Guide for Happy Hadoop Hacking
Writing programs to process large amounts of data is notoriously difficult. The difference between successful algorithms on large and small data is night and day. You could wait a weeks to sort terabytes of information on your server. Or you could sort 1.42 TB every minute with an industrial sized Hadoop cluster (check out http://sortbenchmark.org/).
Similarity, there is a stark contrast between effective and ineffective development strategies when working with large datasets. In the rest of this document, we will describe a general workflow that will assist in your rapid development of correct big data crunching programs.
Development Workflow
How long does it take to start up a 10 node cluster on Amazon AWS? A lot longer than it does to execute a Hadoop unittest on your Map and Reduce functions. How expensive is a NullPointerException? Either real money or a second; depends if it’s on AWS or in a unittest.
Executing your freshly written Map and Reduce functions on the full data with a 100 node Elastic MapReduce (EMR) cluster is a terrible idea. Not only will it take about 10 minutes or more for AWS to allocate the computing resources, chances are that your program will fail and you will be out real dollars. In developing programs for Hadoop, it’s of the utmost importance to work from small to big. You will save lots of time by having a tight development loop where you test your code on ever increasing amounts of data to ensure correctness, proper error handling, and scalability.
Here’s a list of ideas and techniques that you should keep in mind during your Hadoop development:
Hadoop unit tests
- Use MRUnit (https://cwiki.apache.org/confluence/display/MRUNIT/MRUnit+Tutorial)
- Tests should be as fast as possible, ideally run each time you make a version control check-in (always use VCS!)
- Use to verify correctness of Map and Reduce functions on sensible data. Also use to verify that you handle bad or improperly formatted data correctly.

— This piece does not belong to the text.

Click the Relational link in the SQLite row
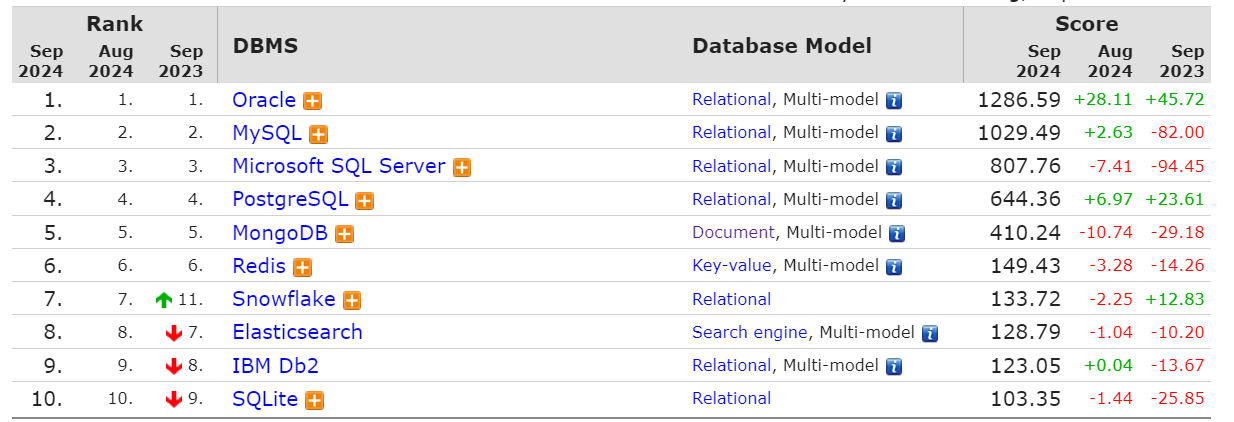Viewport: 1234px width, 422px height. pos(731,399)
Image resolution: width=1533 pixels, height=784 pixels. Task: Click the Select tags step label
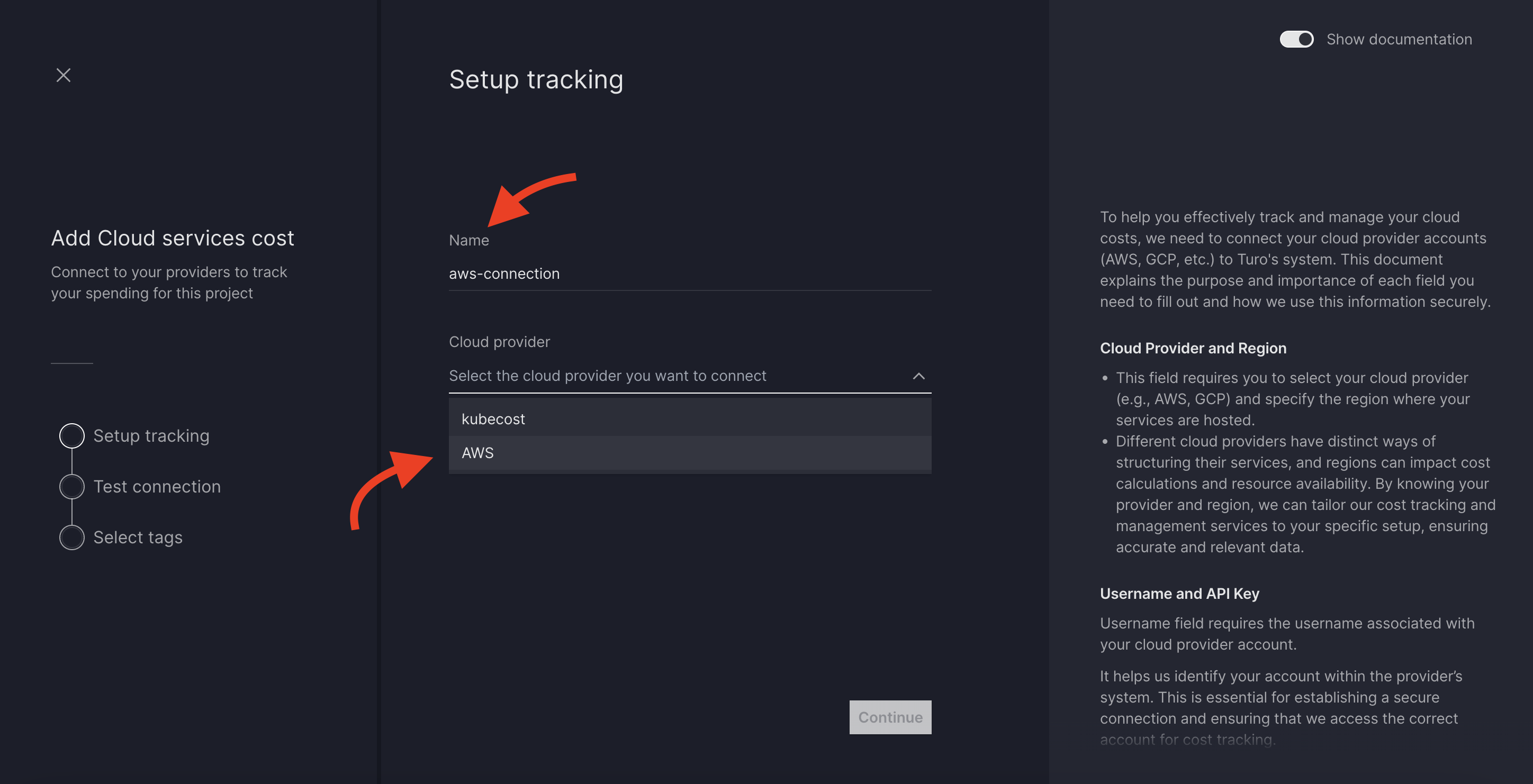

- Either keep the tiny amount of data necessary for unittest in hard-coded relative path in project or hardcoded into program (e.g. static string).
- Requires hadoop-core-1.2.1.jar and mrunit-1.0.0-hadoop1.jar to be in Classpath
Local development
- Run your map and reduce funtions on a small (~1-5 MB) random sample of data (e.g. cat sample | ./map | ./reduce -- Unix pipes effectively simulate Hadoop streaming).
- Compile, run, see results loop should be no more than 15 seconds (decrease datasize to make sure this dev loop is fast!).
- Use this test to see how your Map & Reduce functions work on real data. You’ll do most of your debugging in this phase.
- Requires hadoop-core-1.2.1.jar to be on classpath
Gates Cluster (a general Hadoop cluster with SSH access)
- Run your map and reduce functions in Hadoop streaming mode on a larger (~10% of total) random sample of data
- Should take anywhere from 5-15 minutes to complete.
- Checks whether or not your code is working properly and scales well.
- Requires hadoop cluster
Amazon AWS (computing with real money!)
- Do not run your program on AWS first. Not only does AWS cost money, but it takes a lot of time to start up an EMR cluster. AWS charges users on a per-hour basis as well as rounding up to the nearest hour.
- If you spin up a cluster only to encounter a NullPointerException in the first minute of execution, you’ll be charged for the entire hour.
- Make your first run on a small sample of data on a trivially sized cluster (1 master 2 workers, use the micro instances as they are free). You want to make sure that everything is OK with the AWS configuration.
- Once everything checks out, and you are reasonably sure that things will scale well (due to your gates cluster test), run on the full data.
- Make sure to terminate your cluster when you’re done with it! (In the 10-605 lore, one student racked up in excess of $3,000, all of which went to the student’s personal credit card!)